[Stored data]
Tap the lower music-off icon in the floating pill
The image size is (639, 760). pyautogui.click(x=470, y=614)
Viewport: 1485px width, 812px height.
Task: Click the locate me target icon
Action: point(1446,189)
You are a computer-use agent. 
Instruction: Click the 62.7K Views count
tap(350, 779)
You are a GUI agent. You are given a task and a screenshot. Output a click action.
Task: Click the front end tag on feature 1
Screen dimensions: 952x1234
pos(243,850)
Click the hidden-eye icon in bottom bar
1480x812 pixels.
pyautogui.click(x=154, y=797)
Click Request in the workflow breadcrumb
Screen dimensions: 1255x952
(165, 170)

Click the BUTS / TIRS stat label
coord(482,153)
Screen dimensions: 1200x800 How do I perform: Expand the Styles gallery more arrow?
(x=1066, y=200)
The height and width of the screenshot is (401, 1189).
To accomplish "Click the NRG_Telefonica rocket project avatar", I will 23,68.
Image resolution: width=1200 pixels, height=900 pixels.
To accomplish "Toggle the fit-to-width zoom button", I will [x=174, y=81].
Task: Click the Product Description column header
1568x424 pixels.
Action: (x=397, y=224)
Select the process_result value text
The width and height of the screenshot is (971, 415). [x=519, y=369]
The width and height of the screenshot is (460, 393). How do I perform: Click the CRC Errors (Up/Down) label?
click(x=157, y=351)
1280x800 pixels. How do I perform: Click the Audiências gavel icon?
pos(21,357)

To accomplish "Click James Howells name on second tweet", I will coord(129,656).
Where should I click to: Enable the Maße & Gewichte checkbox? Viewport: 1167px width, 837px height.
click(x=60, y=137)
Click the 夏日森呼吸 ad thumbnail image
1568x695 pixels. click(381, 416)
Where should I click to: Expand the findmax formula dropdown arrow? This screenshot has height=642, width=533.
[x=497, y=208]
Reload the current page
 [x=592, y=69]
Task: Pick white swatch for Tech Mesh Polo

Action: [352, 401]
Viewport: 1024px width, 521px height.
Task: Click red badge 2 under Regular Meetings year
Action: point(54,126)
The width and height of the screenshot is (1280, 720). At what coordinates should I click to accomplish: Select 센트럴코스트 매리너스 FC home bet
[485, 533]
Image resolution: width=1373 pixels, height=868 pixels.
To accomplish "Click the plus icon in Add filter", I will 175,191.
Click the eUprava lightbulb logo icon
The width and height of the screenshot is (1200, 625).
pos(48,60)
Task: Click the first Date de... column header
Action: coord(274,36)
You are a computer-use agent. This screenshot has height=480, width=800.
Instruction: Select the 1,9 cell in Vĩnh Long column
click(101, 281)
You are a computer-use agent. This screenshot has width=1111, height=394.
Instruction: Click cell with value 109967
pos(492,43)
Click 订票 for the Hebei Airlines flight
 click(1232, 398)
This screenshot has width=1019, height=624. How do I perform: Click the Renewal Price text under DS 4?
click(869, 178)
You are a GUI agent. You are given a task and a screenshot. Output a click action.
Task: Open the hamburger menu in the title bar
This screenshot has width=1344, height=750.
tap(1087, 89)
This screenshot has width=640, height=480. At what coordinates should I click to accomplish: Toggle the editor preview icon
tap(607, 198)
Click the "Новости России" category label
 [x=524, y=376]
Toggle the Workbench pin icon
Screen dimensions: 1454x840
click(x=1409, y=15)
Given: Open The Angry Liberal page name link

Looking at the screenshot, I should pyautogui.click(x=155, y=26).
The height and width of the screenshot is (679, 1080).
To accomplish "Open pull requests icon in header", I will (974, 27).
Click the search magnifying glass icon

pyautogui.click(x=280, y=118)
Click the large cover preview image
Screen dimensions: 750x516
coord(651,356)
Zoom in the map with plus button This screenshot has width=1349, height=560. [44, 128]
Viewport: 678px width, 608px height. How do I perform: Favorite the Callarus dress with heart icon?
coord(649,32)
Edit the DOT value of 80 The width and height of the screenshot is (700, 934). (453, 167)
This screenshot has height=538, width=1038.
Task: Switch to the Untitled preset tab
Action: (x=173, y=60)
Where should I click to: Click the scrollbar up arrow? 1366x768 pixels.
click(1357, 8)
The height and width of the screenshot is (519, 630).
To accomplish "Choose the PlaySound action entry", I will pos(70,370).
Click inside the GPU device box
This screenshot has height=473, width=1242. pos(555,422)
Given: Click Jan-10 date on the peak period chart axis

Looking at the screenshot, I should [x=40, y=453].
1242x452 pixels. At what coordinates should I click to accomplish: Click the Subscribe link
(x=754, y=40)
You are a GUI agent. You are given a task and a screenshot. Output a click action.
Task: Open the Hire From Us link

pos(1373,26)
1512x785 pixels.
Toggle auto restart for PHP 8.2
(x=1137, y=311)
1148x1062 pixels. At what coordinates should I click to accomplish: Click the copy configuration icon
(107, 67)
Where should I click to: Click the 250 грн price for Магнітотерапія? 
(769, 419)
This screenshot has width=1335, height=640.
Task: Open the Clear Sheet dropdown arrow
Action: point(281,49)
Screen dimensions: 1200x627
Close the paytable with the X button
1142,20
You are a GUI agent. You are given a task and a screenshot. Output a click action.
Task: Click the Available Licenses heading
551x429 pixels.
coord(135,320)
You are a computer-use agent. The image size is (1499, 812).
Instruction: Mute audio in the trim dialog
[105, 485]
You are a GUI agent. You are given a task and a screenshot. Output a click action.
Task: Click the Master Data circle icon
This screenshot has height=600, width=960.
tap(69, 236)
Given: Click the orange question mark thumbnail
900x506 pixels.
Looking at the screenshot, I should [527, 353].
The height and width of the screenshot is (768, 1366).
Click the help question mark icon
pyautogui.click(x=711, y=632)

* **Requirement**: Write out every entry once more, precisely as it stands.

* **Answer section**:
Tap the lower music-off icon in the floating pill
The image size is (639, 760). pyautogui.click(x=470, y=614)
Viewport: 1485px width, 812px height.
Task: Click the locate me target icon
Action: point(1446,189)
You are a computer-use agent. 
Instruction: Click the 62.7K Views count
tap(350, 779)
You are a GUI agent. You are given a task and a screenshot. Output a click action.
Task: Click the front end tag on feature 1
Screen dimensions: 952x1234
pos(243,850)
Click the hidden-eye icon in bottom bar
1480x812 pixels.
pyautogui.click(x=154, y=797)
Click Request in the workflow breadcrumb
Screen dimensions: 1255x952
(165, 170)

Click the BUTS / TIRS stat label
coord(482,153)
Screen dimensions: 1200x800 How do I perform: Expand the Styles gallery more arrow?
(x=1066, y=200)
The height and width of the screenshot is (401, 1189).
To accomplish "Click the NRG_Telefonica rocket project avatar", I will 23,68.
Image resolution: width=1200 pixels, height=900 pixels.
To accomplish "Toggle the fit-to-width zoom button", I will [x=174, y=81].
Task: Click the Product Description column header
1568x424 pixels.
Action: (x=397, y=224)
Select the process_result value text
The width and height of the screenshot is (971, 415). [x=519, y=369]
The width and height of the screenshot is (460, 393). How do I perform: Click the CRC Errors (Up/Down) label?
click(x=157, y=351)
1280x800 pixels. How do I perform: Click the Audiências gavel icon?
pos(21,357)

To accomplish "Click James Howells name on second tweet", I will coord(129,656).
Where should I click to: Enable the Maße & Gewichte checkbox? Viewport: 1167px width, 837px height.
click(x=60, y=137)
Click the 夏日森呼吸 ad thumbnail image
1568x695 pixels. click(381, 416)
Where should I click to: Expand the findmax formula dropdown arrow? This screenshot has height=642, width=533.
[x=497, y=208]
Reload the current page
 [x=592, y=69]
Task: Pick white swatch for Tech Mesh Polo

Action: [352, 401]
Viewport: 1024px width, 521px height.
Task: Click red badge 2 under Regular Meetings year
Action: point(54,126)
The width and height of the screenshot is (1280, 720). At what coordinates should I click to accomplish: Select 센트럴코스트 매리너스 FC home bet
[485, 533]
Image resolution: width=1373 pixels, height=868 pixels.
To accomplish "Click the plus icon in Add filter", I will 175,191.
Click the eUprava lightbulb logo icon
The width and height of the screenshot is (1200, 625).
pos(48,60)
Task: Click the first Date de... column header
Action: coord(274,36)
You are a computer-use agent. This screenshot has height=480, width=800.
Instruction: Select the 1,9 cell in Vĩnh Long column
click(101, 281)
You are a computer-use agent. This screenshot has width=1111, height=394.
Instruction: Click cell with value 109967
pos(492,43)
Click 订票 for the Hebei Airlines flight
 click(1232, 398)
This screenshot has width=1019, height=624. How do I perform: Click the Renewal Price text under DS 4?
click(869, 178)
You are a GUI agent. You are given a task and a screenshot. Output a click action.
Task: Open the hamburger menu in the title bar
This screenshot has width=1344, height=750.
tap(1087, 89)
This screenshot has width=640, height=480. At what coordinates should I click to accomplish: Toggle the editor preview icon
tap(607, 198)
Click the "Новости России" category label
 [x=524, y=376]
Toggle the Workbench pin icon
Screen dimensions: 1454x840
click(x=1409, y=15)
Given: Open The Angry Liberal page name link

Looking at the screenshot, I should pyautogui.click(x=155, y=26).
The height and width of the screenshot is (679, 1080).
To accomplish "Open pull requests icon in header", I will (974, 27).
Click the search magnifying glass icon

pyautogui.click(x=280, y=118)
Click the large cover preview image
Screen dimensions: 750x516
coord(651,356)
Zoom in the map with plus button This screenshot has width=1349, height=560. [44, 128]
Viewport: 678px width, 608px height. How do I perform: Favorite the Callarus dress with heart icon?
coord(649,32)
Edit the DOT value of 80 The width and height of the screenshot is (700, 934). (453, 167)
This screenshot has height=538, width=1038.
Task: Switch to the Untitled preset tab
Action: (x=173, y=60)
Where should I click to: Click the scrollbar up arrow? 1366x768 pixels.
click(1357, 8)
The height and width of the screenshot is (519, 630).
To accomplish "Choose the PlaySound action entry", I will pos(70,370).
Click inside the GPU device box
This screenshot has height=473, width=1242. pos(555,422)
Given: Click Jan-10 date on the peak period chart axis

Looking at the screenshot, I should [x=40, y=453].
1242x452 pixels. At what coordinates should I click to accomplish: Click the Subscribe link
(x=754, y=40)
You are a GUI agent. You are given a task and a screenshot. Output a click action.
Task: Open the Hire From Us link

pos(1373,26)
1512x785 pixels.
Toggle auto restart for PHP 8.2
(x=1137, y=311)
1148x1062 pixels. At what coordinates should I click to accomplish: Click the copy configuration icon
(107, 67)
Where should I click to: Click the 250 грн price for Магнітотерапія? 
(769, 419)
This screenshot has width=1335, height=640.
Task: Open the Clear Sheet dropdown arrow
Action: point(281,49)
Screen dimensions: 1200x627
Close the paytable with the X button
1142,20
You are a GUI agent. You are given a task and a screenshot. Output a click action.
Task: Click the Available Licenses heading
551x429 pixels.
coord(135,320)
You are a computer-use agent. The image size is (1499, 812).
Instruction: Mute audio in the trim dialog
[105, 485]
You are a GUI agent. You are given a task and a screenshot. Output a click action.
Task: Click the Master Data circle icon
This screenshot has height=600, width=960.
tap(69, 236)
Given: Click the orange question mark thumbnail
900x506 pixels.
Looking at the screenshot, I should [527, 353].
The height and width of the screenshot is (768, 1366).
Click the help question mark icon
pyautogui.click(x=711, y=632)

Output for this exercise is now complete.